L’homme meurt en 1832, mais sa position sur le marché matrimonial est vite reprise par Charles de Foy, un opérateur très ambitieux et plus haut-de-gamme. De Foy se présente comme un aristocrate connecté avec les meilleurs milieux et fait miroiter à la clientèle bourgeoise les opportunités de la nouvelle mobilité sociale. Il vante aussi la totale discrétion de ses services (son cabinet est pourvu de salons privés accessibles par des escaliers différents) et met en scène des évènements familiaux pour faire croire que l’union est le fruit d’une mécanique matrimoniale bien rôdée.

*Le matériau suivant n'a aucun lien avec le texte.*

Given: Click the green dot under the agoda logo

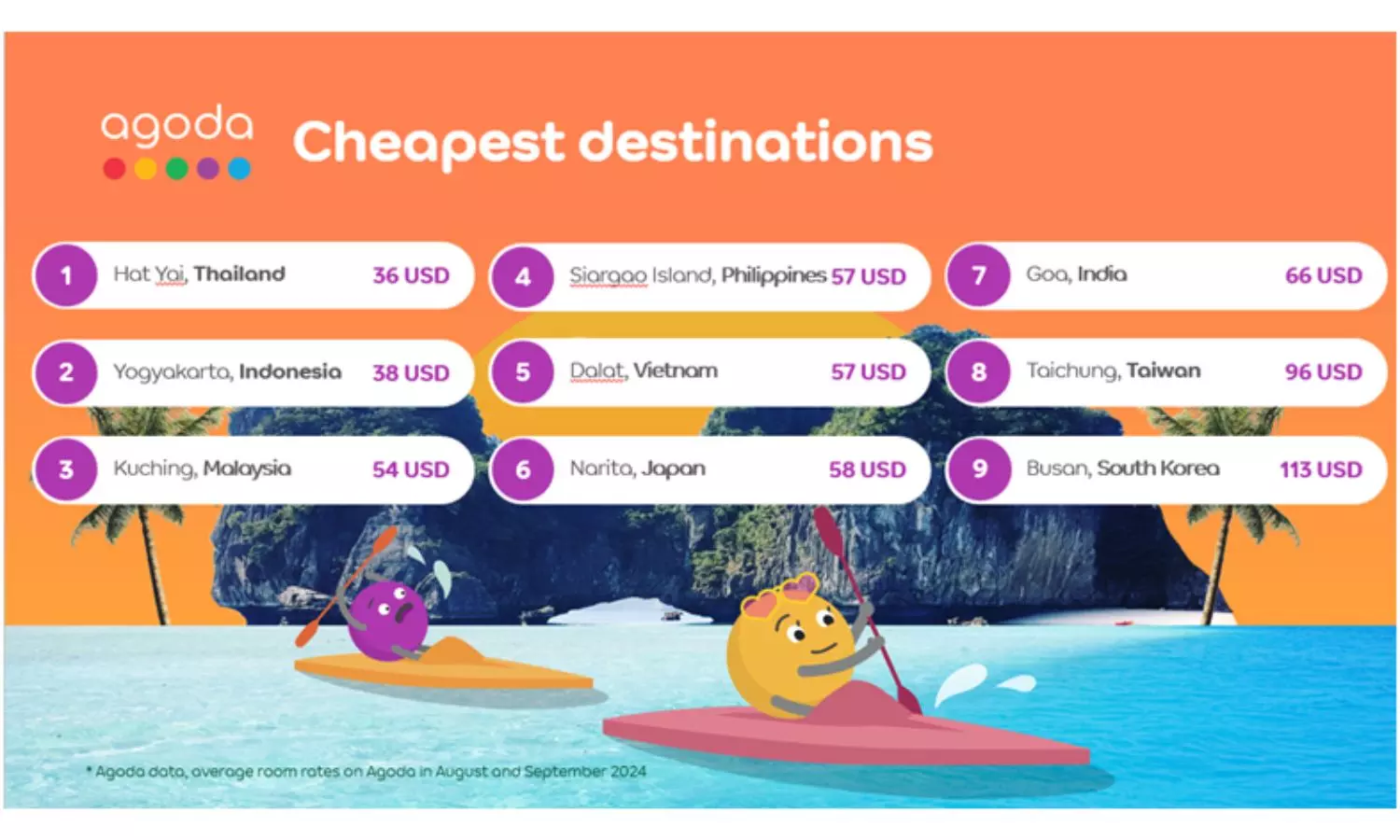Looking at the screenshot, I should (177, 169).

Bientôt il va même servir de banquier d’affaires payé à la commission (5 à 10 % de la dot !) qui étudie d’abord les mérites d’un rapprochement potentiel, puis évalue la surface financière réelle de la cible et paramètre les contours juridiques de la transaction. Mais son succès ne lui vaut pas seulement des critiques et railleries mais aussi de nombreuses actions en justice. Sous la Restauration les conservateurs revenus aux commandes reprochent à De Foy de « marchandiser » le sacrement du mariage et d’en intensifier le côté transactionnel. Jugée contraire aux bonnes mœurs et même proche de la prostitution, l’activité d’agent matrimonial tombe dans un dangereux flou juridique dont De Foy, de procès en procès, parviendra peu ou prou à l’extraire (il obtiendra même une patente commerciale). Mais il faudra attendre une loi de 1989 pour que la pratique soit clairement légalisée – et encadrée. Hélas, entretemps la donne aura changé, les préférences des jeunes générations allant aux « transactions » digitales intersexes, fugaces et considérablement plus expéditives.